A hunger strike campaign in solidarity with Egyptian political detainees has gained momentum, with more joining the strike outside and inside prison.
The campaign, launched last week, condemns the prolonged detainment of detainees without setting a date for their trials.
The campaign is calling for the release of all political detainees as well as the revoking of a controversial protest law and all subsequent prison sentences.
So far, 123 Egyptians are currently on hunger strike both inside and outside of detention, according to Freedom of the Brave, a movement calling for the release of political detainees.
Inside prisons and detention cells, 59 are on hunger strike while 64 are on hunger strike outside detention in solidarity with the detainees.
According to Freedom of the Brave, of the 64 striking outside detention, 57 are on a full hunger strike while seven are on a partial hunger strike.
Police reports have been filed to document the hunger strikes of some of those outside and inside detention. However, the majority of hunger strikes remain officially undocumented.
Mohamed Sultan, detained since August 2013, has been on a hunger strike for 227 days inside Tora Prison, making him the longest hunger striker. Sultan was arrested when authorities raided his home while searching for his father, Muslim Brotherhoodl leading member Salah Sultan.
The second longest hunger striker in detainment is Ibrahim El-Yamany, on hunger strike for 146 days now. El-Yamany is a doctor who was arrested in the field hospital of Fatah Mosque protests on 16 August 2013.
Outside prison, public figures on hunger strike include Laila Soueif and Mona Seif, the mother and sister, respectively, of political activist Alaa Abdel-Fattah and Sanaa Seif, both on hunger strike in prison.
Freedom of the Brave has registered hunger strikers in five Egyptian governorates: Cairo, Giza, Alexandria, Beheira and Daqahliya.
The strikers have organised a sit-in in a number of public venues for their hunger strikes. Venues include the National Human Rights Council (NHRC), the Bread and Freedom Party, still under construction, the headquarters of the Egyptian Popular Current and the Strong Egypt Party.

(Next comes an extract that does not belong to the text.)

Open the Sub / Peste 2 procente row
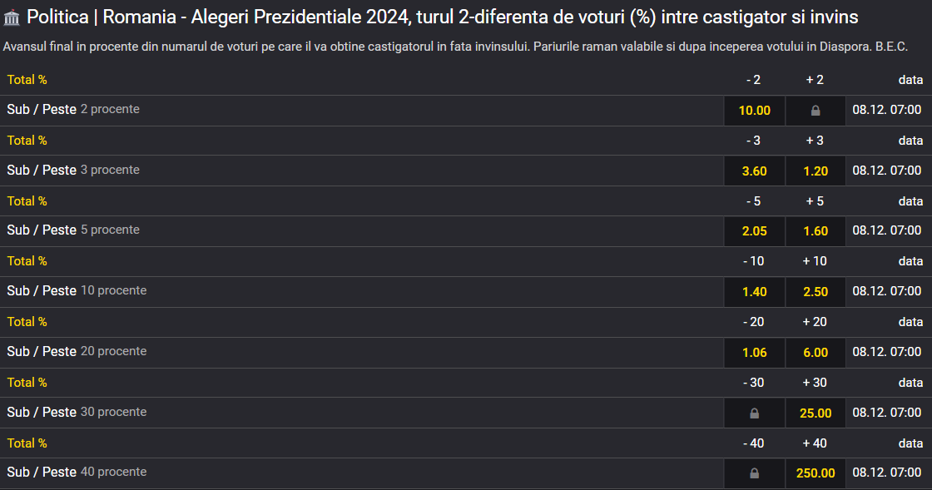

Seven of the strikers in the National Human Rights Council were convicted for protests outside of the Shura Council and are appealing a 15-year prison sentence.
Baho Baksh, one of the founders of Freedom of the Brave, told Ahram Online that the hunger strikers are attempting to coordinate with the Journalists Syndicate to provide refuge for all hunger strikers to move their sit-ins inside the syndicate.
Baksh said the syndicate would probably refuse, but they will attempt to negotiate to move all hunger strikers' sit-ins inside the syndicate for a few days for easier media access.
Meanwhile, the syndicate will open its doors to journalists on hunger strike. Two journalists, Mostafa Bassouiny and Mona Selim, will start their hunger strike on Thursday at the syndicate, Baksh added.
A number of political parties declared their support with the hunger strike campaign in a presser on Monday. The parties include the Egyptian Social Democratic Party and the Constitution Party.
At the presser, Human Rights Council's Naser Amin said the protest law is currently undergoing an ammendement phase, and that the council has been asked to participate in the ammended draft.